De invoer
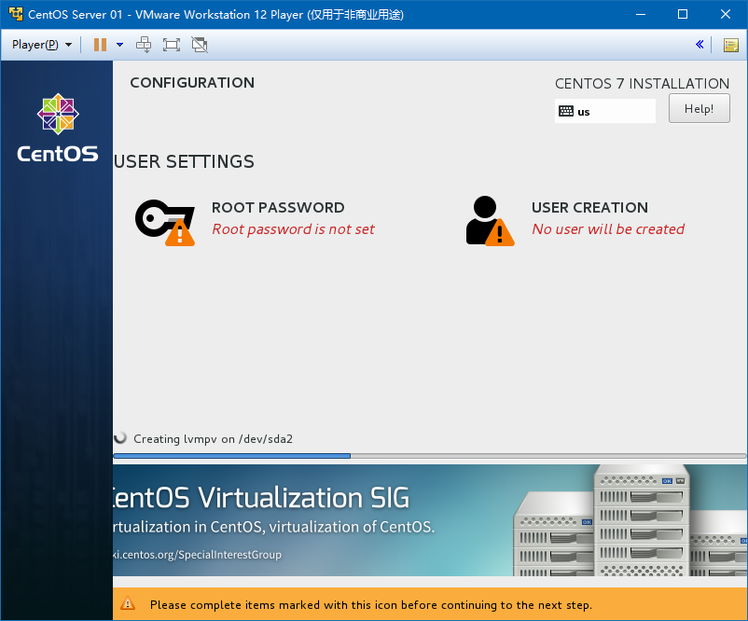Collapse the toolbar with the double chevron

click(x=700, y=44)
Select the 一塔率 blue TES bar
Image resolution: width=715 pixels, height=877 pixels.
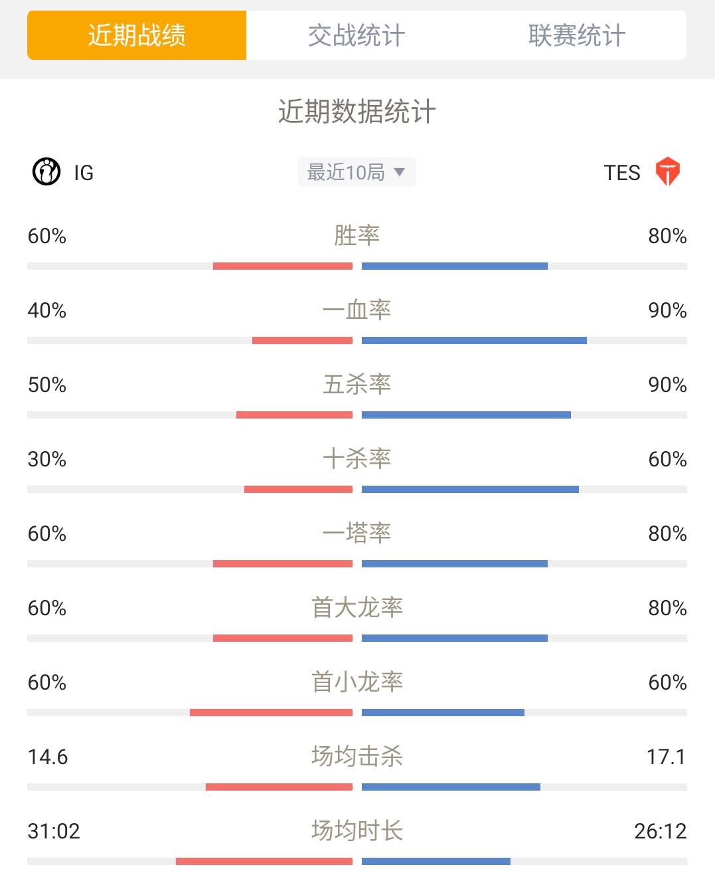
* * *
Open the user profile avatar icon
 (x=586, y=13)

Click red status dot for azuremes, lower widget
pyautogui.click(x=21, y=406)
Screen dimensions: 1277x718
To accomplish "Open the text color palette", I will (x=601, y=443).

Uit te voeren taak
Geef het materiaal opnieuw, beginnend bij de regel met "Collapse the toolbar with the double chevron" en stoppend na de regel met "Image resolution: width=715", en wijzig daarin "blue" in "green". Laat al het andere ongewijzigd en laat de afbeeldingen weg.

Resultaat
Collapse the toolbar with the double chevron

click(x=700, y=44)
Select the 一塔率 green TES bar
Image resolution: width=715 pixels, height=877 pixels.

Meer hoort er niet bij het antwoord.